第33話・バトンタッチ
第二分隊の管轄区域内にある森の奥で、僕は二人の男と対峙していた。一人は第二分隊の古参隊員で裏切り者のドレイク。もう一人はゼノンの昔馴染みでロトム王国に加担しているヴァーロ。ドレイクは身動きを封じられた状態の僕を見てニヤニヤと笑っている。
「だ、誰ですか、あなたは」
「なんだ、そのフニャフニャした話しかたは。ゼノンはそんな情けねえ顔しねえよ」
僕が問うと、ヴァーロは苛立ちを隠さず舌打ちした。
「俺らをハメるためにひと芝居打ってんじゃねえかと思ったが、こりゃ違うな。コイツはガチで記憶がねえんだ。まったくの別人だな」
「んじゃ始末しちまっていいか?」
「ああ。構わねえ」
二人は淡々とした会話で僕の行く末を決めていく。やはり彼らは裏で手を組んでいたのだ。
「ちょ、ちょっと待ってください!」
「なんだよ」
僕の言葉にまた舌打ちするヴァーロ。記憶がないと分かった瞬間から笑顔は消えている。
「あのっ、僕、ぜんぜん動けないんですけど、コレどうなっているんですか」
死の間際に混乱していると思われたのだろう。二対一、しかも僕は病み上がりで丸腰の状態だ。ヴァーロもドレイクも完全に警戒を解いている。
「仕方ねえな。どうせ殺すし教えてやるよ」
ヴァーロは眼帯を指で軽く押し上げた。覆い隠されていたほうの目があらわになる。左右で虹彩の色が異なるオッドアイ。片目は綺麗な淡い金。ヴァーロは魔素適合者だ。ここまではゼノンの記憶で見たから知っている。

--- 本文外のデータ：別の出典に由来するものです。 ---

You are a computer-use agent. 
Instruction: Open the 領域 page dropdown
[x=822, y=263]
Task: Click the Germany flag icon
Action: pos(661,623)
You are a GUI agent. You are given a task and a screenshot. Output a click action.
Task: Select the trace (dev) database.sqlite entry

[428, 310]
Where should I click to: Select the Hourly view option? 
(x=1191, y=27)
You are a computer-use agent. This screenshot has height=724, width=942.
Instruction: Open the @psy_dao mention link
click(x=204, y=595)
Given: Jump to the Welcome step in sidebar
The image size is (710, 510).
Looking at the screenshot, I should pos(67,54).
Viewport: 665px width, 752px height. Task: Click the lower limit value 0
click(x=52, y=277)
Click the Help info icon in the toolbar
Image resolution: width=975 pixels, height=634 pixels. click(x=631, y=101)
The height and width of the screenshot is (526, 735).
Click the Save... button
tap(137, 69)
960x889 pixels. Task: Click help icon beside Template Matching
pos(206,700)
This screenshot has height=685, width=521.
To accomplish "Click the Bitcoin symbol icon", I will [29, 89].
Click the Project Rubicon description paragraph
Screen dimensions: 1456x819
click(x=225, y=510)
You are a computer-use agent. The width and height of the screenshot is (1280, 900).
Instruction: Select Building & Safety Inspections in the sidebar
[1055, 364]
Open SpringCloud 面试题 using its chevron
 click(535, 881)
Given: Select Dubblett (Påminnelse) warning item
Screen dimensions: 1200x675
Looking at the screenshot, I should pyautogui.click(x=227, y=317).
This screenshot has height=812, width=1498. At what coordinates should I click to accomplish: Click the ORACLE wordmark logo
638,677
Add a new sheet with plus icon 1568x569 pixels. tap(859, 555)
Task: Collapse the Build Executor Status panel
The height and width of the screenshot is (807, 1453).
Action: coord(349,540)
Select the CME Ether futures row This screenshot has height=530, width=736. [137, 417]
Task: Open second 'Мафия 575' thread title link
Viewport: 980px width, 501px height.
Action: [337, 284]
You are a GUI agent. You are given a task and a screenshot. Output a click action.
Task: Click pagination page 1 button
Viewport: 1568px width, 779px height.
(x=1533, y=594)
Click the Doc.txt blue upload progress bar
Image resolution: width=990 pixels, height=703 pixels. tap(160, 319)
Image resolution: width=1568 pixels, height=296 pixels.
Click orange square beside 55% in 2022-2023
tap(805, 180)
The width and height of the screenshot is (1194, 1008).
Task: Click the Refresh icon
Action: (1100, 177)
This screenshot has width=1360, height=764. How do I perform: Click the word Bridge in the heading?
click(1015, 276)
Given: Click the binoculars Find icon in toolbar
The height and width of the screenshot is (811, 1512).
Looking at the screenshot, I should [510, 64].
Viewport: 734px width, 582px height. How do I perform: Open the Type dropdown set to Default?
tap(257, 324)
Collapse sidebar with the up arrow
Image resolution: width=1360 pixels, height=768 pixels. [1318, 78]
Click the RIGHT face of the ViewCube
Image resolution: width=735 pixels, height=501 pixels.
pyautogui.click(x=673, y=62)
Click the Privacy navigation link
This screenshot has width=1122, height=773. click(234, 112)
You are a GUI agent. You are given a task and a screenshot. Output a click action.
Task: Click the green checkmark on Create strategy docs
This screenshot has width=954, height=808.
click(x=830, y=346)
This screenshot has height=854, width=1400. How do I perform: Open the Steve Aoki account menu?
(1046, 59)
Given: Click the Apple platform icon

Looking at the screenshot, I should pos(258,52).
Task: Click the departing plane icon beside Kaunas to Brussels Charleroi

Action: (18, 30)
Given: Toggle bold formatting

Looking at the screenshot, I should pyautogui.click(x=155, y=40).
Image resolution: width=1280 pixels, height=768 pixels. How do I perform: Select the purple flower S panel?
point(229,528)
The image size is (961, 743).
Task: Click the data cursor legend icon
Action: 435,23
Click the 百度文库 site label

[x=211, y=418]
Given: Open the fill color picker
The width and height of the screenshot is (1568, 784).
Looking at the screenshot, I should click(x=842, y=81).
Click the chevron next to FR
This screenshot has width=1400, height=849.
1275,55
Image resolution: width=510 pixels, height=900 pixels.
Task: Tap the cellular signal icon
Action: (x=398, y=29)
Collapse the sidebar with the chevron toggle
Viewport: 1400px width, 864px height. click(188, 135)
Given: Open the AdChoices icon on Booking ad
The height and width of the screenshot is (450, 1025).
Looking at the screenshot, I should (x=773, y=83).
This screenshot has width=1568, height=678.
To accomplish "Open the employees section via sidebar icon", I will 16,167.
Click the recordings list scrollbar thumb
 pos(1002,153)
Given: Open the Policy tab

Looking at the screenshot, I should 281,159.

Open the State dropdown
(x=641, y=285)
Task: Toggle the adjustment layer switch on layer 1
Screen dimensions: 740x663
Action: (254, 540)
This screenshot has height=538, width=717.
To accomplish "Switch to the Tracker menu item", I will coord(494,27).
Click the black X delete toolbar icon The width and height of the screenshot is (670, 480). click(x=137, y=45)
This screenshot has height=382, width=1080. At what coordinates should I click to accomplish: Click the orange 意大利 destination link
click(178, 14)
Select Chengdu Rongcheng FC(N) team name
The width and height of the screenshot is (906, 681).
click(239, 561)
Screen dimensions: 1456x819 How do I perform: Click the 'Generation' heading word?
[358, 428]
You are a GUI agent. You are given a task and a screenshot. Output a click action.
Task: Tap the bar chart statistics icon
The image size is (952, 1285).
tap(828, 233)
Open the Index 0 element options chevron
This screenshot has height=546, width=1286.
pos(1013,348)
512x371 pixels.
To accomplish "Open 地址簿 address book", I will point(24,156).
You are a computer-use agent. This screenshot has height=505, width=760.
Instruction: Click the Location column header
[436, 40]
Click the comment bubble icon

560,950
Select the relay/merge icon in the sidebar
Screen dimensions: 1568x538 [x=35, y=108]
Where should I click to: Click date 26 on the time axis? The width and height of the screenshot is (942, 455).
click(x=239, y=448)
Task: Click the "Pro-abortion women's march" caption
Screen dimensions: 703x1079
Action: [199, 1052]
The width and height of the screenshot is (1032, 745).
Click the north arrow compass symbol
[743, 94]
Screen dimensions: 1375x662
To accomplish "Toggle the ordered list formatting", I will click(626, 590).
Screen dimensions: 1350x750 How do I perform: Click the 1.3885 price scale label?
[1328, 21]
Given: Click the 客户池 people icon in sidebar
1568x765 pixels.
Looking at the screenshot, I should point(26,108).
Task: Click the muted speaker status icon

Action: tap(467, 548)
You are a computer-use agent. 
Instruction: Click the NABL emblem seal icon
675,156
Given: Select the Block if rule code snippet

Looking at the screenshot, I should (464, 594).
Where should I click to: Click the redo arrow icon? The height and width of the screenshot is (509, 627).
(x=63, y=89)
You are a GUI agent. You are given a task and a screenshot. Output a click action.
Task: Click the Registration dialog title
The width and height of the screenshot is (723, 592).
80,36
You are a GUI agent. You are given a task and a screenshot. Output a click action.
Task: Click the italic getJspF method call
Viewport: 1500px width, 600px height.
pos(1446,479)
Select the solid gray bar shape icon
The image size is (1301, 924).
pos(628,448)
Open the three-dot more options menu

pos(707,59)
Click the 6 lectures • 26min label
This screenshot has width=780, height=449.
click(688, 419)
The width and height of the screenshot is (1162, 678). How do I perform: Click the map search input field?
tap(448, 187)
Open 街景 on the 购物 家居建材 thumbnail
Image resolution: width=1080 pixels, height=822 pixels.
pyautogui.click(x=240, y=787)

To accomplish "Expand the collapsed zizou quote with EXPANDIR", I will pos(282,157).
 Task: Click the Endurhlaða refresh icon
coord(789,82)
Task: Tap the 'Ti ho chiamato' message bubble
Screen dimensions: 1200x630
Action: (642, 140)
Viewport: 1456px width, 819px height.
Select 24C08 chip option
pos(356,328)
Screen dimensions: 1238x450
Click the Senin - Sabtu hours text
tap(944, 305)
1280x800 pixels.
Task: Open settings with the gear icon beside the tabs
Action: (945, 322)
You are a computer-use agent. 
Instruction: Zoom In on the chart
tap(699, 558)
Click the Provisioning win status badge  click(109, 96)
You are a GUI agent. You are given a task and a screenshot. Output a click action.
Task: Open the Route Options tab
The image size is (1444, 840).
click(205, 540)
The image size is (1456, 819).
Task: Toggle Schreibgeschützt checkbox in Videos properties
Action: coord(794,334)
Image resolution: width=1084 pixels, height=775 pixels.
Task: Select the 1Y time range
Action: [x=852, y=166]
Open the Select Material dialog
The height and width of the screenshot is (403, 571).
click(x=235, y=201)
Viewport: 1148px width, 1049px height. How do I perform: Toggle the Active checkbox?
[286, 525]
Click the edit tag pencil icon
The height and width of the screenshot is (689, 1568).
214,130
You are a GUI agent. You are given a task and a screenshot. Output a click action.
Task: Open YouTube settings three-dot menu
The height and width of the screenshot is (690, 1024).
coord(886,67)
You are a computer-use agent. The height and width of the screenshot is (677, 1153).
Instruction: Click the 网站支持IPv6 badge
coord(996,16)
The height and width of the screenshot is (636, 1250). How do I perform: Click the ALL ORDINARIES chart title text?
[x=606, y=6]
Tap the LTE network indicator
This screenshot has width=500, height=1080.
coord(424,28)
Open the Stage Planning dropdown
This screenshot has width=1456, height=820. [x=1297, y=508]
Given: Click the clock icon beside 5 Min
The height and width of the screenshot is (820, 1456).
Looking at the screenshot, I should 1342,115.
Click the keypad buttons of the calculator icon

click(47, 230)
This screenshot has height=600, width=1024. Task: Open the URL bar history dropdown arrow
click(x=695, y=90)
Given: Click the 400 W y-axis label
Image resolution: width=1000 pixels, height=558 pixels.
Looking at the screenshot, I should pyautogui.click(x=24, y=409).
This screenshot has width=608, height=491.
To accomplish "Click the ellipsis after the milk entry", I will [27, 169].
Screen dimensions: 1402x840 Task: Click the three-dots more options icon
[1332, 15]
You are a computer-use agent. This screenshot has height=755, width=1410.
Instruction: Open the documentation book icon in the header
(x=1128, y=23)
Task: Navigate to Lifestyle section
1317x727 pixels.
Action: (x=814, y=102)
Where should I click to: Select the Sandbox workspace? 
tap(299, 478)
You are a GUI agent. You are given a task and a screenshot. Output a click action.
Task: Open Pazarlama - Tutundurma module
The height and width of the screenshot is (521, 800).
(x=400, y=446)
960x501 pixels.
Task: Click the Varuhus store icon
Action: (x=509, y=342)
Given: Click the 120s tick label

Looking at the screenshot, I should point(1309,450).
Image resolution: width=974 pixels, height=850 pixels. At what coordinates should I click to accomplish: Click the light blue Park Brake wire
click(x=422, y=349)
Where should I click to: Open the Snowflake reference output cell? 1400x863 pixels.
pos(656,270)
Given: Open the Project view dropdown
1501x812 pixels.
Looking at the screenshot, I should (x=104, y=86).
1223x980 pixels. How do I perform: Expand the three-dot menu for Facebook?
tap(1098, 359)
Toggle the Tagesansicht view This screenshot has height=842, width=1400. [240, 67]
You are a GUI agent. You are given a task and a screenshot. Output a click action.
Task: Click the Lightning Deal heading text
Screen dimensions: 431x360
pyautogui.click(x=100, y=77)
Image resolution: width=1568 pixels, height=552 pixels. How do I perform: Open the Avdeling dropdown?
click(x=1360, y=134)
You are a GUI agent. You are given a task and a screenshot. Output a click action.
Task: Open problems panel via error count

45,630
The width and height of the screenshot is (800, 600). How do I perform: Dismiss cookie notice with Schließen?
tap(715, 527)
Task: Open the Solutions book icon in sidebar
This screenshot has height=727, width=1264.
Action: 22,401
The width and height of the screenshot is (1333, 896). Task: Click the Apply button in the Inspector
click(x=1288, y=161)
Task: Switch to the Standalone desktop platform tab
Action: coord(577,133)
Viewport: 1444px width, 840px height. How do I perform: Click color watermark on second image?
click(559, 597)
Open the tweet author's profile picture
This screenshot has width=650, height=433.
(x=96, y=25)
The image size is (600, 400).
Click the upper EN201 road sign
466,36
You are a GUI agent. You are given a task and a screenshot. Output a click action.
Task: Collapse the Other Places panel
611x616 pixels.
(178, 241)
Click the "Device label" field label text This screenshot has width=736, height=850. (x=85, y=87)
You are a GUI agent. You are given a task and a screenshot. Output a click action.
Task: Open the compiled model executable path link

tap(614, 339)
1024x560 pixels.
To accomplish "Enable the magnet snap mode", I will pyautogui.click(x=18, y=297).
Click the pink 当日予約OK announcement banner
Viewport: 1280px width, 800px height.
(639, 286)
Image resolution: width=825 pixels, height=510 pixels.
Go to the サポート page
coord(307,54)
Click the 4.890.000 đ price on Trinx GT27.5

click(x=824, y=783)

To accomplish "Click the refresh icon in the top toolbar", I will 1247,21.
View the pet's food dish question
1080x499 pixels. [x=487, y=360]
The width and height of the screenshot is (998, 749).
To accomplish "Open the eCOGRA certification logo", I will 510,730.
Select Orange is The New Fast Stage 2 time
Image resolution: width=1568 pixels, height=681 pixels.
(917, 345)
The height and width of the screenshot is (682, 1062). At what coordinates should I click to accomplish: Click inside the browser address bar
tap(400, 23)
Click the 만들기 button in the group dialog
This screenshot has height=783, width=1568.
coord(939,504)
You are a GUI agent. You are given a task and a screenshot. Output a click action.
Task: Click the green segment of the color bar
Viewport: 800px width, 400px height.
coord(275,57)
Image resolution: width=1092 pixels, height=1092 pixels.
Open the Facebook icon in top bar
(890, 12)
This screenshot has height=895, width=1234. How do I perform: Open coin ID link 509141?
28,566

「俺はほんの少し魔素に適合したハンパ者。魔術の類は一切使えねえが、ちょっとの間だけ指定したモノの動きを止められるんだよ」
田舎では魔素適合者は忌み嫌われる。まして、ヴァーロは魔術が使えない。世渡りのため、敢えて金の瞳を隠していたのだ。任意の対象の動きを封じる能力は魔術ほどではないが役に立つ。あの日、飛んできたゼノンの大剣が宙で止まった原因もヴァーロの能力。彼が狩りに特化していたのも能力で獲物の動きを封じられるからだろう。戦時下で彼が生き抜いてこられた理由が分かった。
ヴァーロの能力さえ判明すれば、もう僕に出来ることはない。
「──サイオス!」
僕は腹の底から声を出し、銀髪の魔術師の名を呼んだ。突然大きな声で叫んだ僕に驚き、次に周辺を警戒するヴァーロとドレイク。彼らは森の中の気配を探っているようだが、サイオスは地表にはいない。熟練の隊員であるドレイクや能力が未知数だったヴァーロを警戒し、絶対に見つからない位置からずっと見張ってもらっていたのだから。
はるか上空、魔術の力で体を浮かせたサイオスが手にした杖を下に向けた。杖の先端は真っ直ぐ対象を指している。ようやくヴァーロたちがサイオスの居場所に気付いた時、僕は不敵に笑ってこう言った。
「すぐにゼノンに会わせてあげるよ、ヴァーロ」
「なに?」
片目だけの金の瞳が僕の姿を写し、揺らぐ。ヴァーロの動揺が伝わり、心の奥底にあるゼノンの意識を刺激した。郷愁、憧れ、友情、信頼、それらの感情をひっくり返すほどの強い使命感が体を支配していく。
「サイチ。後は『私たち』に任せて」
「うん、お願い」
サイオスの精神魔術が発動した瞬間、僕の意識はふつりと途切れた。